Quant à l’hommage rendu à Jean Rouch, on vient de fêter, le 31 mai dernier, le centenaire de sa naissance, donc notre idée était de montrer les images qu’il a tournées en Egypte. Ce ne sont pas des films complets montés en fait, mais des rushes de ses tournages, puisqu’il y a encore beaucoup de films de Jean Rouch en état de rushes. Le CNC a sauvegardé et restauré la plupart des quelque 180 films du cinéaste, dont la moitié était des films inachevés. On a rassemblé l’ensemble du matériel filmique au Centre national du cinéma, et depuis une dizaine d’années, on a commencé à collecter les documents et les scènes tournées par Rouch, qui étaient éparpillés ici et là, ou dans les laboratoires, ce qui nous a permis d’avoir une vision presque exhaustive de ses oeuvres.
Il avait toujours une pulsion et cette passion de filmer et de tourner. Il avait toujours une caméra avec lui, et dès qu’il rencontrait quelqu’un qui l’intéressait, il pouvait tourner une ou deux bobines, de quoi on a en fait des tas de documents et de matière tournée qui montrent son grand intérêt pour les gens et le tournage. Là donc, l’idée était de montrer ce qu’il a tourné sur des personnes vraiment intéressantes, dont l’architecte égyptien Hassan Fathi. Dans ce dernier document tout à fait étonnant, on sent l’intérêt de Rouch pour l’architecture, clair dans beaucoup de ses oeuvres. Un intérêt qui a été couronné par son film de montage nommé Urbanisme Africain, qui rassemble des fragments de ses différentes roches, car c’était l’une des caractéristiques en fait de Rouch, de réemployer ses propres oeuvres dans de nouveaux films. Voilà l’histoire des deux oeuvres projetées au Panorama : Hassan Fathi et architectes Ayorou.
— Quelle est, à votre avis, l’originalité de Jean Rouch ?

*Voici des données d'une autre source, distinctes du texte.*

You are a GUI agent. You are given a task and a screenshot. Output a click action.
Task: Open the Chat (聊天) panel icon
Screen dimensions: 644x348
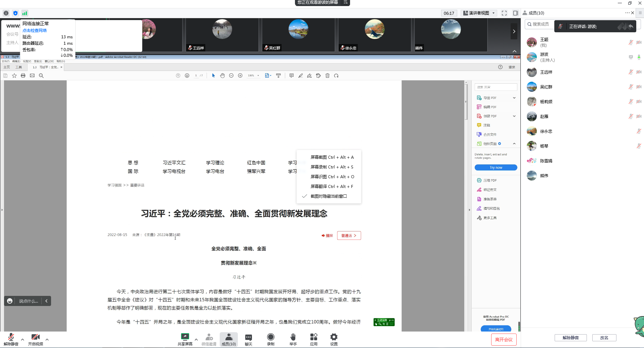pyautogui.click(x=248, y=337)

— Je pense d’abord que sa façon de filmer est tout à fait particulière ; on l’appelle le cinéma léger. C’est la légèreté du matériel qui le rendait proche de ce qu’il filmait en caméra 16 mm. Il était en effet impliqué dans tout ce qu’il filmait. C’est cette coprésence qui offre à son oeuvre cette grande empathie avec le monde qu’il tourne. Il ne pensait jamais à l’objectivité d’un réalisateur ; par contre, il croyait qu’on doit faire partie de toutes les perturbations du réel filmé.
— Vous venez de participer aux ateliers Dahchour, lancés par Marianne Khoury pour soutenir et développer les talents des jeunes artistes en Egypte. Qu’en est-il des ateliers que vous avez animés ?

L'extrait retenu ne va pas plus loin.